Buzzy was also really fat. Not big boned, not pleasingly plump (I have a chubby kitty, there’s a difference) but corpulent. He demanded to be fed constantly. He also sprayed or flung or motor boated into his food in a way that made it go everywhere. Little icky bits of wet cat food all over his face, the floor and the walls. He would wake me in the morning, usually when I was hungover and much too early—by sitting on my chest like some furry, stenchy, monstrosity and emitting this unearthly gargle that ended in a drooling spitting kind of hiss. This horrendous noise would escalate until I feared for the tender flesh of my face and neck. I could totally imagine him going for my jugular like a 22 pound furry draculacat. The only way I could get him off of me was to wheedle “food Buzzy, let’s get some food, c’mon guy, let’s go.” And he’d galumph his gargantuan body off of me, plummet the floor and waddle into the kitchen. If I didn’t move fast enough he’d bite me. Not a nibble, no Buzzy chomped down and left marks, drew blood. He bit me like I was a Persian buffalo appetizer.
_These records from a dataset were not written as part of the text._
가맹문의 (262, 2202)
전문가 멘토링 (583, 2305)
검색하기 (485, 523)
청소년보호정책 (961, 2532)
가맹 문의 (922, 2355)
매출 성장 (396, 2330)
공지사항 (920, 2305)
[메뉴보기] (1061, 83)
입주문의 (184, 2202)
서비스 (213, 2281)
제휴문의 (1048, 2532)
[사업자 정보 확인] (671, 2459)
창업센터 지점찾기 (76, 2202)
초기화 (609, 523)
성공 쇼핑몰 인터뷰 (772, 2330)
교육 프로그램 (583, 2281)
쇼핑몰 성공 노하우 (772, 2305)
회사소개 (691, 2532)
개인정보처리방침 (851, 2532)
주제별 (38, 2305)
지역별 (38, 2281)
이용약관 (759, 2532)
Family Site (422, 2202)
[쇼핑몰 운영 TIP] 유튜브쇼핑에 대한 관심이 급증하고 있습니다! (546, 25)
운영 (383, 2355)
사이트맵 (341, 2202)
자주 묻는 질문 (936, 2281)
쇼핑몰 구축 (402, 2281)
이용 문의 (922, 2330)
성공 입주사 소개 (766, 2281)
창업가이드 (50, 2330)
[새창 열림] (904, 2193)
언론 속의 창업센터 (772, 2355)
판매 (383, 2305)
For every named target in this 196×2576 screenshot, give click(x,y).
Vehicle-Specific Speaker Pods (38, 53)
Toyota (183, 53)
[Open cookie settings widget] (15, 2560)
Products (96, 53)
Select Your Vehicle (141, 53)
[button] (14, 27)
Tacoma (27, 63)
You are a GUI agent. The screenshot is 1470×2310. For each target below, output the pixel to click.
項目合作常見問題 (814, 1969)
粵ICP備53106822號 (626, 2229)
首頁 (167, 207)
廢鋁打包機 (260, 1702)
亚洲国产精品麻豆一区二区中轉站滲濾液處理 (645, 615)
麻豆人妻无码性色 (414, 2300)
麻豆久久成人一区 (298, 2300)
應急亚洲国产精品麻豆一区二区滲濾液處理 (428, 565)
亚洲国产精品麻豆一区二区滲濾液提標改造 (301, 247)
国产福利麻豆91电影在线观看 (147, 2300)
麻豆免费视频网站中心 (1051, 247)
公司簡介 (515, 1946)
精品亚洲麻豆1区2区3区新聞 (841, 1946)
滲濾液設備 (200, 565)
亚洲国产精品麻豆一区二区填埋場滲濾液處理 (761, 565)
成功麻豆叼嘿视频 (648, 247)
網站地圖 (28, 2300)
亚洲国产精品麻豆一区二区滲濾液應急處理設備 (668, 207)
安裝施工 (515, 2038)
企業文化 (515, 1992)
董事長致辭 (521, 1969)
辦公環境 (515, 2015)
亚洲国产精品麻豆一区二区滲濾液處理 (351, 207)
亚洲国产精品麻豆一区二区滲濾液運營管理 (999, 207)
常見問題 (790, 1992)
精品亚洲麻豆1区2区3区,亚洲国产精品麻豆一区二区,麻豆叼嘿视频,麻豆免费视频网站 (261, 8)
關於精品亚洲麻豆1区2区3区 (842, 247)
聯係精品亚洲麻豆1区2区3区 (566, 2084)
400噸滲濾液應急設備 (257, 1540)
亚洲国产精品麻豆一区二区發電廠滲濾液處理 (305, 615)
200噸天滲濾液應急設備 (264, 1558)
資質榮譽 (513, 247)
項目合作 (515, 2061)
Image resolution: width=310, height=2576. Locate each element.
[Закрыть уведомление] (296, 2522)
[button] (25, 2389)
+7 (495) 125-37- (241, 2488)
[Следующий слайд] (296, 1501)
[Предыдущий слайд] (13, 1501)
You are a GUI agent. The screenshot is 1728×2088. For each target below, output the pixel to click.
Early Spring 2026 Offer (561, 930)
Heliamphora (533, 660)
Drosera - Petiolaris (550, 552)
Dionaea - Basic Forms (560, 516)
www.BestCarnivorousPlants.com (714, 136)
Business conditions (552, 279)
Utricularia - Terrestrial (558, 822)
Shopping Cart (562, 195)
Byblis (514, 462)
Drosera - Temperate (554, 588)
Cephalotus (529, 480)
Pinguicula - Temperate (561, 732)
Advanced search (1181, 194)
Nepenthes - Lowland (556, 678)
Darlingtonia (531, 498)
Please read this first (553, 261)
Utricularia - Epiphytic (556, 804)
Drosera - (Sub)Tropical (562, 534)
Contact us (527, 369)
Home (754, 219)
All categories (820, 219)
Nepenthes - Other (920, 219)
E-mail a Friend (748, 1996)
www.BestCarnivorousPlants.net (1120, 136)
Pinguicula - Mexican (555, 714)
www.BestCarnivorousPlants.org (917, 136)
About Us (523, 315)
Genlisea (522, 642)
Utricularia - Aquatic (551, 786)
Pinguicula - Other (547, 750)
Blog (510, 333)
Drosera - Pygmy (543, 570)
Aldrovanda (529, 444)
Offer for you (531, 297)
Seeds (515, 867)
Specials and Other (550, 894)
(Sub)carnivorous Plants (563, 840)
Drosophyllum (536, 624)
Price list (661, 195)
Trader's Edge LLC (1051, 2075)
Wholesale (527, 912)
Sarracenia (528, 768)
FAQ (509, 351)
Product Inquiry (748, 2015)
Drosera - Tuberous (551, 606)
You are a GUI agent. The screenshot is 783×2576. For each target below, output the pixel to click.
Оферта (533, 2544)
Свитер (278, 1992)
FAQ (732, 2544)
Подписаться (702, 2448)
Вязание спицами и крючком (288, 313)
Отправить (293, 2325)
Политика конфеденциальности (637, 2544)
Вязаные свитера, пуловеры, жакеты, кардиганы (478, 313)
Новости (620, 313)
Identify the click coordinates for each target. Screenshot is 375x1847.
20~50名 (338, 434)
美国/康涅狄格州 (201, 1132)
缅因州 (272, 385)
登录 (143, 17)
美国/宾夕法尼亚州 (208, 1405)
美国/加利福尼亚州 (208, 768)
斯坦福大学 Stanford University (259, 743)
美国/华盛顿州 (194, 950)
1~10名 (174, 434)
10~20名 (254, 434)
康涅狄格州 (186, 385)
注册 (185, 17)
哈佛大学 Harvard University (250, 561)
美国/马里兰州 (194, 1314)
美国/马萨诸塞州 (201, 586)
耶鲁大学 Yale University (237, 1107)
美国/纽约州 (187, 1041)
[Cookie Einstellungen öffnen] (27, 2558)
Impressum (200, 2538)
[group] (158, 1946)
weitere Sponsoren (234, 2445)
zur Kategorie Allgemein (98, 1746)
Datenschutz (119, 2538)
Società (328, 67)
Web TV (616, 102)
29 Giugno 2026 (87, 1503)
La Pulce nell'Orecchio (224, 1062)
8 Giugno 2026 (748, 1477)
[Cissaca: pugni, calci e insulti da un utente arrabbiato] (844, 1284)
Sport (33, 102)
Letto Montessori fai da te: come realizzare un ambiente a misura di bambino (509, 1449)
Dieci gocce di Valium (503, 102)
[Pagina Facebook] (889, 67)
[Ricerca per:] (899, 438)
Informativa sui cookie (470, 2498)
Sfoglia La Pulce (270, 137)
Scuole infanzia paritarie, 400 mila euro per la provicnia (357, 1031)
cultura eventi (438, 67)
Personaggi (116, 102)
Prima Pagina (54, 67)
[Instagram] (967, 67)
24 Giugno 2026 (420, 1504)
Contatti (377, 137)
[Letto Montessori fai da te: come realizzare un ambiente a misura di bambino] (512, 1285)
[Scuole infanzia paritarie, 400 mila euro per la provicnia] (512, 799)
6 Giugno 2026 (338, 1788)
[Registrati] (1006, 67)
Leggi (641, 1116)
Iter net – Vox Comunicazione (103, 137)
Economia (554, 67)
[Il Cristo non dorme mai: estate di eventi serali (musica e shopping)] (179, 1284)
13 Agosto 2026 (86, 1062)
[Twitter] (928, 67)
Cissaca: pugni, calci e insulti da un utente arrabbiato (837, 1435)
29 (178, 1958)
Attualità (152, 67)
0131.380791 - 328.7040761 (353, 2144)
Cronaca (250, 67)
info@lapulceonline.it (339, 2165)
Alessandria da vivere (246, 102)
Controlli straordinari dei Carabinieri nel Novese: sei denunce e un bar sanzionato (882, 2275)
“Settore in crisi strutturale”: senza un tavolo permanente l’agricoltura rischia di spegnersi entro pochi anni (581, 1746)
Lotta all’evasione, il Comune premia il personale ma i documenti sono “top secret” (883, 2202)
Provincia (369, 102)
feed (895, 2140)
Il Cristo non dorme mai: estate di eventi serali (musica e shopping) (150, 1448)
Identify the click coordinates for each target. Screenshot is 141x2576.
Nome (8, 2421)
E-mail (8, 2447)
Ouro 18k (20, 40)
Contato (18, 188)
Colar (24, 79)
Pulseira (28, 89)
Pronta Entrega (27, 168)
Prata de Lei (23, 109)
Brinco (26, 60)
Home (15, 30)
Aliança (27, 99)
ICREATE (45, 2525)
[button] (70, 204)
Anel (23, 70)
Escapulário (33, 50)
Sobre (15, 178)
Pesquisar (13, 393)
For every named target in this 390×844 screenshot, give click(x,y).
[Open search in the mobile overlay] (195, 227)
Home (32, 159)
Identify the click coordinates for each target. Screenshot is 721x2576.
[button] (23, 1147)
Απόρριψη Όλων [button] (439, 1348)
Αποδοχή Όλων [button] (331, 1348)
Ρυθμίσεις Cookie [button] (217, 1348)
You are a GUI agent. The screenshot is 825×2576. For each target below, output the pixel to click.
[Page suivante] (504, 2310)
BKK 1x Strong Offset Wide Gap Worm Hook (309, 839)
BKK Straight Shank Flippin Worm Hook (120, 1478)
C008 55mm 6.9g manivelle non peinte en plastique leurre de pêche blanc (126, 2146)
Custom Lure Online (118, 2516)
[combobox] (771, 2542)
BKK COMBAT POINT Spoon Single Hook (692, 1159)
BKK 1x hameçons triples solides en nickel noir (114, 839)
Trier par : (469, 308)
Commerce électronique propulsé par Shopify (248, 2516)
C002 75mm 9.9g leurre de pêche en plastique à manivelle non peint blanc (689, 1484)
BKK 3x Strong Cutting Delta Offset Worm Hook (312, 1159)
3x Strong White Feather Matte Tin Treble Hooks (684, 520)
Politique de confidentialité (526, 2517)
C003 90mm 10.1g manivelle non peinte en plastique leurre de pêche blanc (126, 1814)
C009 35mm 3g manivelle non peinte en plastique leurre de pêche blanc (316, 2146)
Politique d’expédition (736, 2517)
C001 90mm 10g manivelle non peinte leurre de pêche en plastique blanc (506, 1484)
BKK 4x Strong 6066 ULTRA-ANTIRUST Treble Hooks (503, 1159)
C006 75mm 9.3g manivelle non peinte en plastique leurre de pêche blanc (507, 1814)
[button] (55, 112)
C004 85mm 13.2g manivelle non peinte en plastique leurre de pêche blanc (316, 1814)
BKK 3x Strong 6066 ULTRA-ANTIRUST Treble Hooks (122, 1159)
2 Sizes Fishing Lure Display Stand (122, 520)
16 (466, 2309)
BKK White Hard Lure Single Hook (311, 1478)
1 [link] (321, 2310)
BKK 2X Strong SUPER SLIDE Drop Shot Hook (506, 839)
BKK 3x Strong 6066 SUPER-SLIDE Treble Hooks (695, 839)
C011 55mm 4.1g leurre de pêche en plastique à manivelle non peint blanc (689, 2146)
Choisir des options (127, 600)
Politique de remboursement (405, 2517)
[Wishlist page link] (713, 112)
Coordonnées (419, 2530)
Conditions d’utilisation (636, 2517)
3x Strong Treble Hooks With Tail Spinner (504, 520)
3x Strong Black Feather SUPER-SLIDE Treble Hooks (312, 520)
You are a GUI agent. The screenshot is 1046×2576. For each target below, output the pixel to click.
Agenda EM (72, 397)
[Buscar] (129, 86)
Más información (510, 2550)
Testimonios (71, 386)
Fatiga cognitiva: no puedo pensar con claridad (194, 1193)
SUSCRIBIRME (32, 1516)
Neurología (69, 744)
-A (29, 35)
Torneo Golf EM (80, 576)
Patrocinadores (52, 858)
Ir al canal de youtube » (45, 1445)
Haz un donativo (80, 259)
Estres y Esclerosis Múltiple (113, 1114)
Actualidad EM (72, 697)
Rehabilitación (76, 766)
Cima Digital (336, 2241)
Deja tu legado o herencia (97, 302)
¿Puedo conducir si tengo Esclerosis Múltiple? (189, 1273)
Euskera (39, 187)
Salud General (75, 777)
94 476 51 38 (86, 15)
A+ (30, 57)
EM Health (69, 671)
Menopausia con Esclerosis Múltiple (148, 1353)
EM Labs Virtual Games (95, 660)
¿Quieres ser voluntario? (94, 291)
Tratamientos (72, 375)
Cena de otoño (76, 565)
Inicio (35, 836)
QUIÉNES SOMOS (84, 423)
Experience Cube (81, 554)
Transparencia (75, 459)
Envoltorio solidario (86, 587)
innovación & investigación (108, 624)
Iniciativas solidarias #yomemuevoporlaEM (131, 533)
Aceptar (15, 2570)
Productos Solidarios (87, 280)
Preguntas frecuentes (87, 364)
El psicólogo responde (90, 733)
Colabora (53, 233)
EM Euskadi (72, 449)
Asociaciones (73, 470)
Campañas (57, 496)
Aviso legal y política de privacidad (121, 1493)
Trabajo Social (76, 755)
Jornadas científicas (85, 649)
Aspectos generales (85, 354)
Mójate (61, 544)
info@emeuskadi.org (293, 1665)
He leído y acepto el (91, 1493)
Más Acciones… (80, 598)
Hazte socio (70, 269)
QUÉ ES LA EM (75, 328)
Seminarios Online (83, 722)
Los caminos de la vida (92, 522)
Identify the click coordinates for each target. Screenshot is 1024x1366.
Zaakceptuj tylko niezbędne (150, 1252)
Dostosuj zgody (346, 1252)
It wasn’t just me Buzzy liked to terrify, it was pretty much anyone who came in the house, though I think he took a perverse joy out of tormenting me, the devoted cat slave. Buzzy would swat at you, claws extended, if you walked into his personal space and his personal space was wide, really wide. If he wanted to sit where you were sitting, he’d gnaw on your leg until you moved. You couldn’t pet him or he’d bite you. You couldn’t brush him or he’d bite you. You couldn’t move him or he’d claw you. All of us gave that cat a lot of room .
I’ve never met another cat like Buzzy. I hope to god there isn’t another cat like Buzzy. As I grew up and older and investigated various spiritualties I believe that Buzzy? Well before Buzzy was reincarnated as a porcine, malodorous, loathsome, angry feline with dental issues, he was probably a talk radio host. Or maybe a politician.